Granny Camp: A Retrospective


Fill your hat
with water
dump it on your head,
watch the sunset
fall in bed.

Kick the horse
to make it go,
hike and sing,
explore and show
off your
painted shirt,
and decorate
one of Sophie’s gourds,

eat mac and cheese,
gather
tadpoles,
rocks
geez
110 degrees
is really hot!
How ’bout a swim?
Do your ears hang low?
Can you see Saturn?
How far are we from Mexico?

Road Runner,
Jack Rabbit,
Coyote, Owl,
Turtle,
Mountain Lion,
who’s on room checks?
Hang your suit and towel!

Granny campers are bold.
Granny campers are brave.

We stay on the path
and watch for bats
in Colossal Cave.
Hayrides are bumpy.
FIRE ANTS BITE!

Limestone
dripping down
becomes
stalactite.
Wear hats and sunscreen
and we won’t get burned.
These are some of the facts
we never stopped to learn
while covering ground
at Granny Camp,
instead we picked them up
on our desert run,
mining unknown trails,
where
we struck FUN.

LOST EMAIL


What I want to do is blog about what a fab time I had at Granny Camp and visit with the Ohio Writing Project at Miami U (very cool), but first a bit of Grumpy business. I have been on hold with my email server for a total of 80 minutes today — after the first 25, no you need to talk to the business server, no your email box is too small, we’ll make it bigger, no you’ll have to call back, no you need to talk to us when you are in front of your home computer, no, you need to talk to . . . oh, you get the picture.

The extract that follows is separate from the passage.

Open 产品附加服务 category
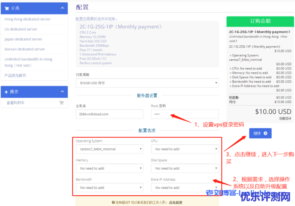This screenshot has height=206, width=295. [x=15, y=75]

Bottom line, all email I received or Kelly received at Kelly@saraholbrook.com, between Sunday June 22 and Thursday, June 26 has been lost in cyberspace and I am not happy about it. The server changed servers, or some such thing, and poof. All my email that was hung up out there has gone away.

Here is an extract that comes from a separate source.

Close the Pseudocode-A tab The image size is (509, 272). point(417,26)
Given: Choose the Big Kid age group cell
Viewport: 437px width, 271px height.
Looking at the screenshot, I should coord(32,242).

Please, if you sent me an email and you read this, please resend.

What a pain!

Live: from Granny Camp

So far we have visited the Desert Museum and the Colossal Cave. We’ve gone horseback riding and written in our journals. We’ve sung camp songs and given ourselves desert names (Ben’s is coyote, mine is fish hook). Why fish hook? That’s a kind of cactus and it seemed appropriate since we all got stuck trying to fish a hook out of one. Granny Debbie had all the supplies put up and man have we been eating them. We must eat 8-15 times a day. We take turns with chores and do crafts. We’ve decorated T shirts and plates and Granny Sophie helped us decorate gourds today. We made gourd name tags and each decorated our own little gourds (grown my Granny Sophie). I’ve been having computer troubles — and still am since I am now learning how to use a Mac. Big leap.

Tonight we sleep under the stars after an astrologist comes to explain the sky to us with her big telescope. More pix to come.

Way too much stuff to do to sit in front of the computer. Oh, and for those who are wondering, it hit 106 today!